Text extract
[start]

Day 5–7: The Habit Phase. Here's where the real magic happens. By the end of the first week, kids start anticipating their quests. You'll hear "I already made my bed" before you even ask. The quest loop — do task, earn XP, see progress — starts to become automatic.
Parent tip: Don't be afraid to adjust. If a quest is too easy, bump up the difficulty. If a reward feels too expensive, lower the cost. The first week is about finding your family's rhythm. Questmo is flexible — use it your way.
5 Tips for a Great First Week
- Start small: 3–5 quests is plenty. You can always add more once the habit is rolling.
- Let kids name their quests: When kids help name their tasks, they feel ownership. "Operation Clean Sweep" is more fun than "Vacuum the floor."
- Celebrate the first level-up: Make it a moment. High-fives, a little fanfare. Positive reinforcement is the fuel that keeps the engine running.
- Use recurring quests for daily habits: Brushing teeth, making the bed, reading before bed — set these as daily recurring quests and watch consistency build itself.
- Check in together: Spend 5 minutes each evening looking at progress together. Kids love showing you their XP and achievements. This becomes a bonding moment — not a lecture about chores.

[end]

[Records from a dataset]
[start]

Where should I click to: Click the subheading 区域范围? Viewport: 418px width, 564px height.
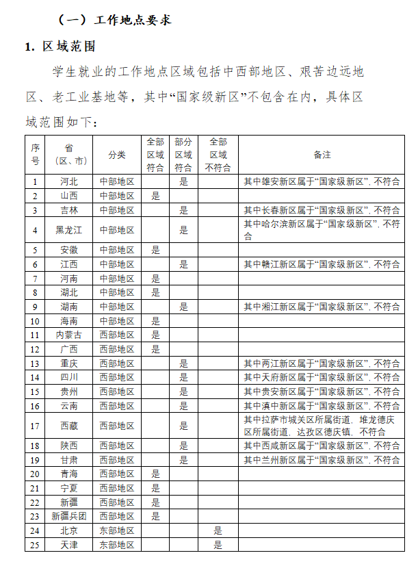[x=68, y=47]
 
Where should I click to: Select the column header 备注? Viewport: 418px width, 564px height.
[x=322, y=155]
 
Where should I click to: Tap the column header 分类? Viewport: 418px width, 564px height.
[x=116, y=155]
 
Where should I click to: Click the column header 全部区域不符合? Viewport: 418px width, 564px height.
[x=218, y=155]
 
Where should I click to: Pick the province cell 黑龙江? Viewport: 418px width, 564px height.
[x=68, y=230]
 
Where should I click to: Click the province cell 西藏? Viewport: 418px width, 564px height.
[x=68, y=426]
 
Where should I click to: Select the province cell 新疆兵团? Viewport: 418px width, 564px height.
[x=68, y=516]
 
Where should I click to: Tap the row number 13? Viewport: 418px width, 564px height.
[x=35, y=363]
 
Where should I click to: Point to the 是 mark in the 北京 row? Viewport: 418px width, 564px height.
[x=218, y=530]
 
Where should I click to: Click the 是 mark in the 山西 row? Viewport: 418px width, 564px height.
[x=155, y=196]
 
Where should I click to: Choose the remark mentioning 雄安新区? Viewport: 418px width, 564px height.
[x=322, y=182]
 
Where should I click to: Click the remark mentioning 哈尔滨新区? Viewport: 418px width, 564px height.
[x=322, y=230]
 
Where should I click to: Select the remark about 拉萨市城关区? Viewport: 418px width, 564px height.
[x=322, y=426]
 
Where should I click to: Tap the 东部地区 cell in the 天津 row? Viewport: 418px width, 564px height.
[x=116, y=545]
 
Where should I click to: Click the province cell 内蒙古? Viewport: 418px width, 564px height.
[x=68, y=335]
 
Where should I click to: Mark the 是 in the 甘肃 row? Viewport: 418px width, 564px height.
[x=183, y=460]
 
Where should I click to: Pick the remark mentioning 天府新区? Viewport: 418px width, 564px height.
[x=322, y=377]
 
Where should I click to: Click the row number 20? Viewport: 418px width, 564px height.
[x=35, y=474]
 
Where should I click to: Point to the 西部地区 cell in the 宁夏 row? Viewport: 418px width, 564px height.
[x=116, y=488]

[end]

Set task A
Translate this sentence from the first-week tips into Spanish: "If a quest is too easy, bump up the difficulty."
Set task B
According to the first-week tips, how long should the evening check-in on progress take?
Set task C
Continue the guide to a child's first week with Questmo, picking up after its final sentence.

Result A
Si una misión es demasiado fácil, aumenta la dificultad.

Result B
About 5 minutes each evening.

Result C
Your Family's Quest Begins Now
You now have everything you need to launch your family's quest adventure. The setup takes less than 10 minutes, but the impact on your family's daily routine can last for years.
With Questmo, your family can:
- Assign tasks as quests with XP rewards and difficulty levels
- Watch your kids level up as they build consistent habits
- Let them earn and unlock premium avatars and achievements
- Set up a reward catalog where kids redeem their earned points
- Track progress with family analytics that show real growth
- Manage everything from a single family circle — both parents included
The adventure starts with a single quest. Open Questmo and create your first one today.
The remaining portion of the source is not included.